Posted by Anoushka Patel on 8/21/18 3:42 PM
Tree-based modeling is an excellent alternative to linear regression analysis. But what makes it so advantageous? Tree-based models:
- Can be used for any type of data, whether they are numerical (i.e. number calories in cereal) or categorical (i.e. manufacturer of cereal)
- Can handle data that are not normally distributed (normal data are symmetric, bell-shaped, and centered at the mean; however, most data do not follow this type of distribution)
- Are easy to represent visually, making a complex predictive model much easier to interpret
- Require little data preparation because variable transformations are unnecessary
How Tree-Based Modeling Works
There are two types of tree-based models: regression and classification. A regression tree is used for a continuous dependent variable, such as calories in cereal, and a classification tree is used for a categorical dependent variable, such as manufacturer of cereal.

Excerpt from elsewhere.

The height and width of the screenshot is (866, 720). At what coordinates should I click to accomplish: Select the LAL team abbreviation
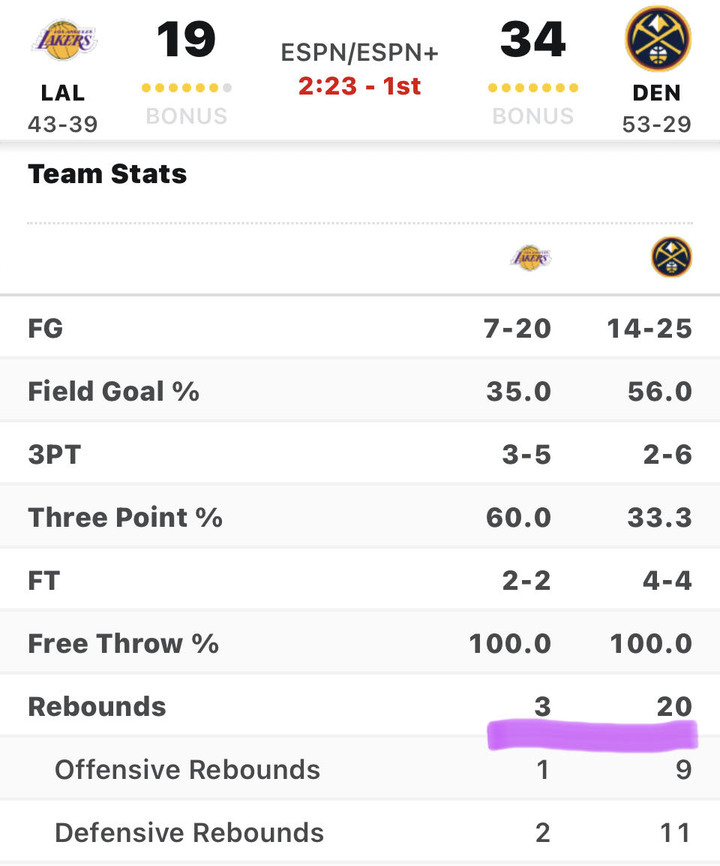click(x=63, y=93)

Decision trees split from the top down, grouping data into the most homogeneous “sub-nodes” based on their characteristics. While the algorithms vary based on the type of tree, the goal is to split the data so that the sub-nodes are as uniform as possible. This process can continue until the splits result in one “leaf” per observation. However this may result in few data points and a model that is not very useful. You can end a decision tree by either (1) setting a constraint to indicate when splitting should be complete or (2) “pruning,” which gets rid of sub-nodes that hold little statistical power.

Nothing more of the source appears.